Sans la concurrence, M. Martin du Bois eût été l'homme le plus charmant de la terre: bon époux d'une ravissante Provençale, bon père, adoré de quatre enfants.

Sous la préoccupation de la concurrence, il n'était pas à prendre, par moments, avec des pincettes.

Si j'ai insisté sur ce qui précède, c'est pour que le lecteur comprenne bien le déplaisir que j'éprouvai en n'apercevant, dès la porte d'entrée du cabinet directorial, que je tombais en plein dans un de ces moments-là.

Napoléon — nous donnions en petit comité ce sobriquet au grand patron; il le savait et n'y contredisait pas — se tenait debout devant son bureau-ministre, le dos à une superbe verrière au travers de laquelle je voyais flamboyer les illuminations du boulevard.

Je m'avançai d'un pas ennuyé.

La main cordialement tendue, sans me demander ni se demander si je n'avais pas d'extraordinaires choses à lui confier — et c'était le cas — M. Martin du Bois me fit part de la gravité de la situation. Il avait peut-être raison de commencer par là.

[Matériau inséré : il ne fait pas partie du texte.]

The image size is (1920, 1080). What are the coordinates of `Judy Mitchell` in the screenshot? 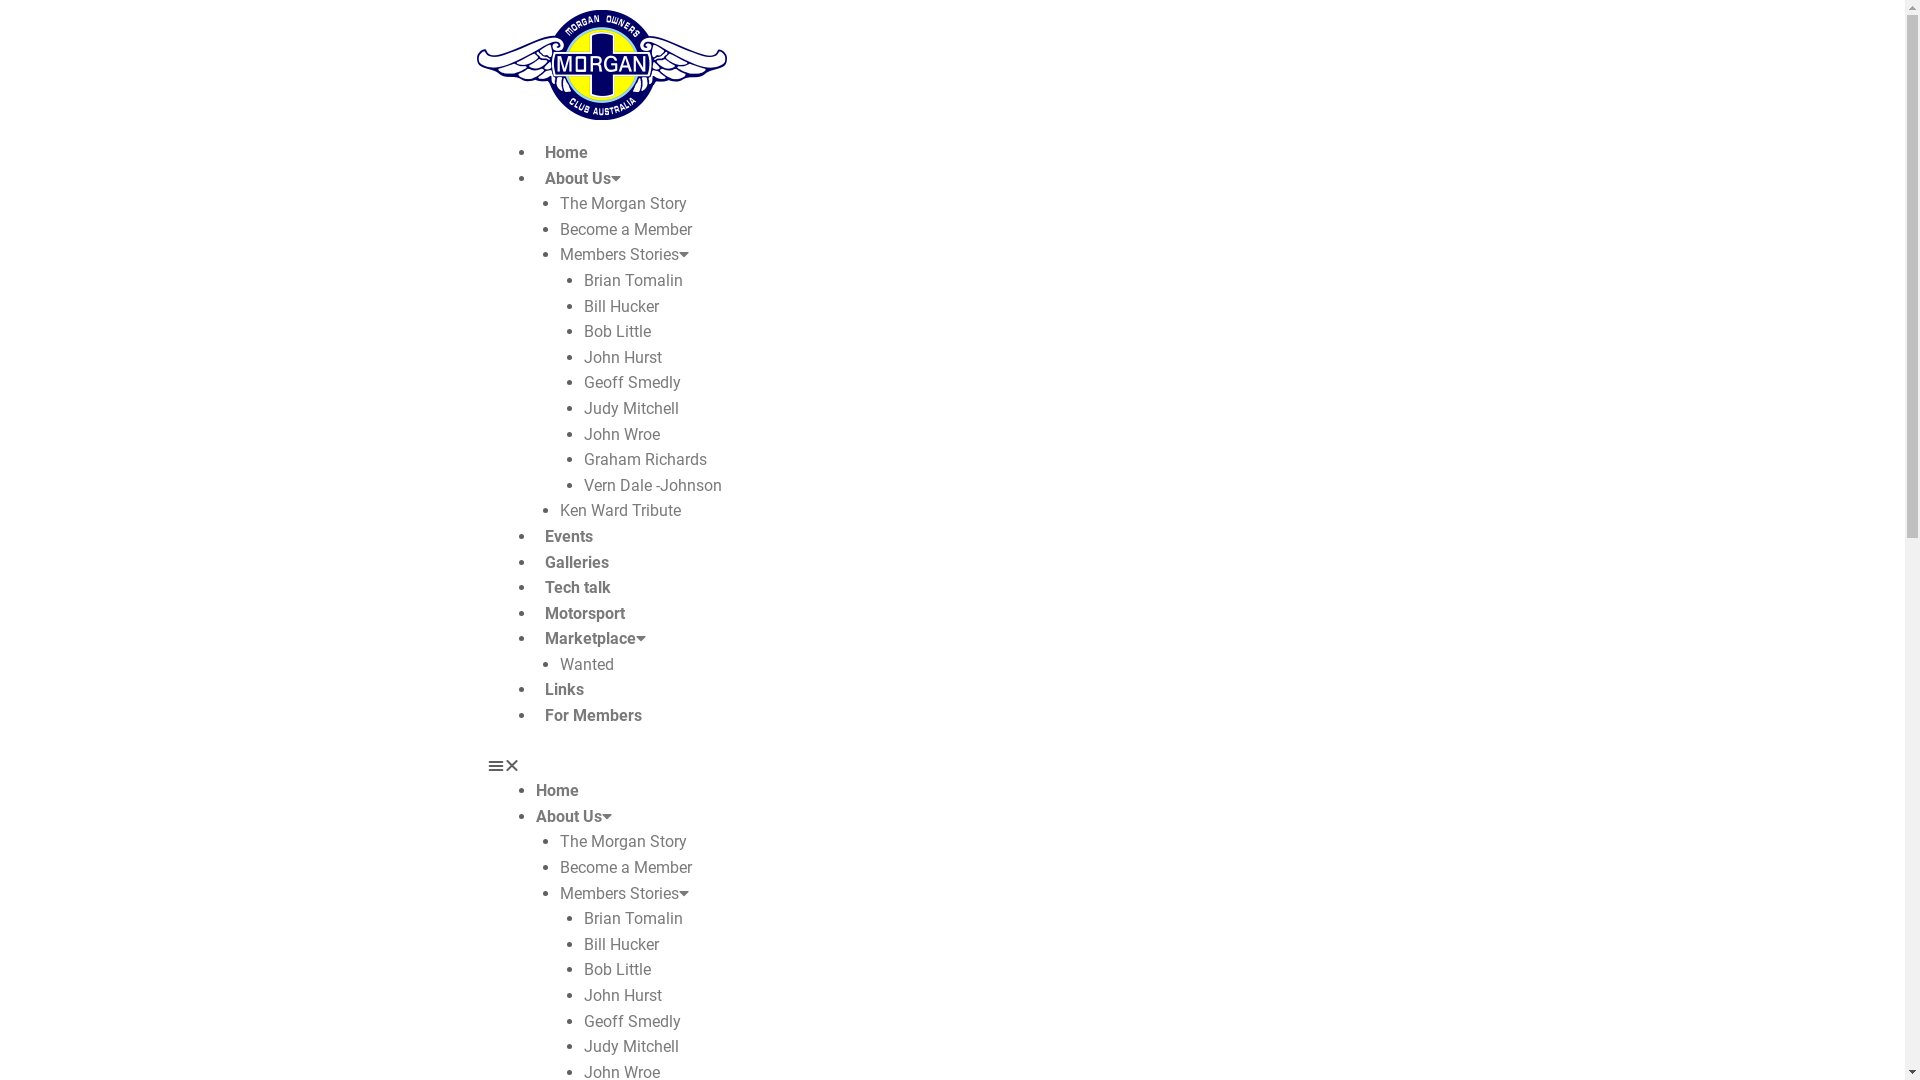 It's located at (632, 1046).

— Mon cher ami, dit-il avec une pointe d'émotion, Ça ne va pas ici, pas du tout. Où est la flotte allemande? Le savez-vous?

— Ma foi non, monsieur.

— Je m'en doutais.

— Comment le saurais-je, alors que Rapeau lui-même, avec qui j'ai passé trois jours, en l'air ou à terre...

— Ne parlons plus de Rapeau. Il est mort. Paix à sa mémoire! Mais pour un peu, la nation l'accuserait de nous avoir trahis.

— Déjà!

— Oui. Vous savez, comme moi, que c'est un travers de nos Français. Ils voient des traîtres partout. Il faut les prendre comme ils sont, et pour cause.

— Eh bien?

— Eh bien, je dois vous apprendre, à vous qui tombez de la lune...

— Vous pouvez le dire, monsieur...

— Ce qu'on pense et ce qu'on dit ici-bas depuis vingt-quatre heures, avant de vous écouter. Vous saisirez mieux ainsi quelles sont nos angoisses, ce que nous espérions de cette flotte aérienne, mystérieusement constituée au Mont-Blanc, mobilisée à grand orchestre pour la première fois, et ce qu'elle ne nous donne pas...

J'esquissai un geste de protestation si large que M. Martin du Bois rectifia:

— ...Du moins jusqu'à présent. Or, les heures s'écoulent. On ne vit plus aujourd'hui comme autrefois, avec des mois et des années devant soi pour entreprendre une guerre dont la fin resterait à la charge des générations suivantes. Une guerre, au cours de notre vingtième siècle, ne peut pas excéder un mois. Celle-ci coûte un milliard par semaine à chaque belligérant. Qu'elle se prolonge seulement, trois mois et c'est la ruine de l'Angleterre, de l'Allemagne, des Etats-Unis, du Japon; c'est la nôtre, pour trente, quarante années.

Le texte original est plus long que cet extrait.